Facundo Peraza

Personal information
- Full name: Facundo Peraza Fontana
- Date of birth: 27 July 1992 (age 33)
- Place of birth: Canelones, Uruguay
- Height: 1.84 m (6 ft 0 in)
- Position: Forward

Team information
- Current team: Magallanes

Youth career
- Boston River

Senior career*
- Years: Team / Apps / (Gls)
- 2012–2014: Boston River / 41 / (8)
- 2014: Aucas / 8 / (0)
- 2015: Atenas / 20 / (8)
- 2015–2016: Cobreloa / 10 / (2)
- 2015–2016: Cerro / 39 / (8)
- 2017–2018: River Plate Montevideo / 27 / (0)
- 2018: Puerto Cabello / 15 / (0)
- 2019: Cerro / 26 / (4)
- 2020: Progreso / 23 / (2)
- 2021: Rentistas / 17 / (0)
- 2022–2023: UTC / 68 / (25)
- 2024: Al Urooba
- 2024: Uruguay Montevideo / 10 / (4)
- 2025: Cerro Largo / 19 / (1)
- 2025–: Magallanes / 0 / (0)

= Facundo Peraza =

Uruguayan footballer (born 1992)

Facundo Peraza Fontana (born 27 July 1992) is a Uruguayan footballer who plays for Chilean club Magallanes.

==Club career==
Born in Canelones, Uruguay, Peraza debuted for Boston River in a 1–1 draw against Huracán de Paso de la Arena for the 2012–13 Uruguayan Segunda División season.

On 7 June 2015 he was presented at Primera B de Chile (second-tier) side Cobreloa algonside other 11 players: the four Argentinian players Nahuel Pansardi, Walter Gómez, Jorge De Olivera and Jorge Piris and the seven Chilean players Bryan Danesi, Paulo Olivares, Enzo Guerrero, José Barrera, Manuel Simpertegui, Carlos Santibáñez, Boris Sandoval.

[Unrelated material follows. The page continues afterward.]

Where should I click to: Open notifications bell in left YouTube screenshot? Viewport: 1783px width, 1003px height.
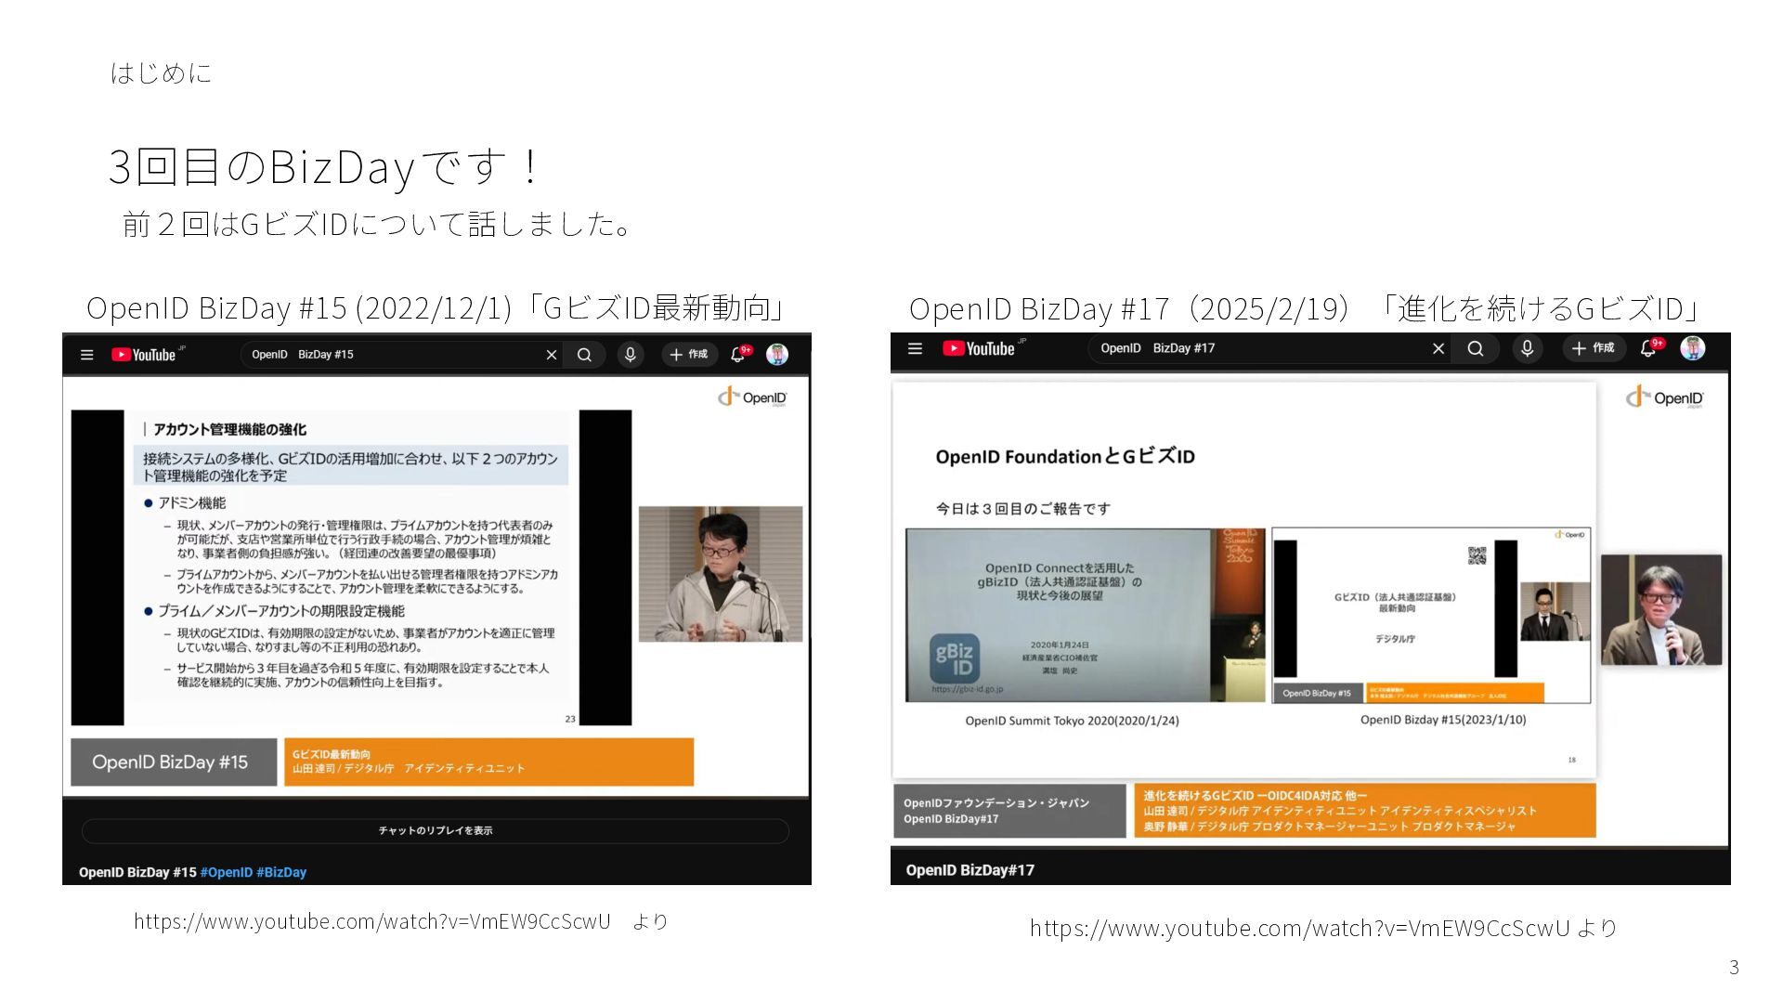(x=738, y=355)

In the second half of 2025, Peraza returned to Chile and joined Magallanes.

==Personal life==
Facundo is the older brother of the former professional footballer Agustín Peraza. Another family members who have played football or five-a-side football are Jorge, Gustavo, Horacio (brother of Gustavo) and Luca (son of Gustavo), all of them surnamed Peraza.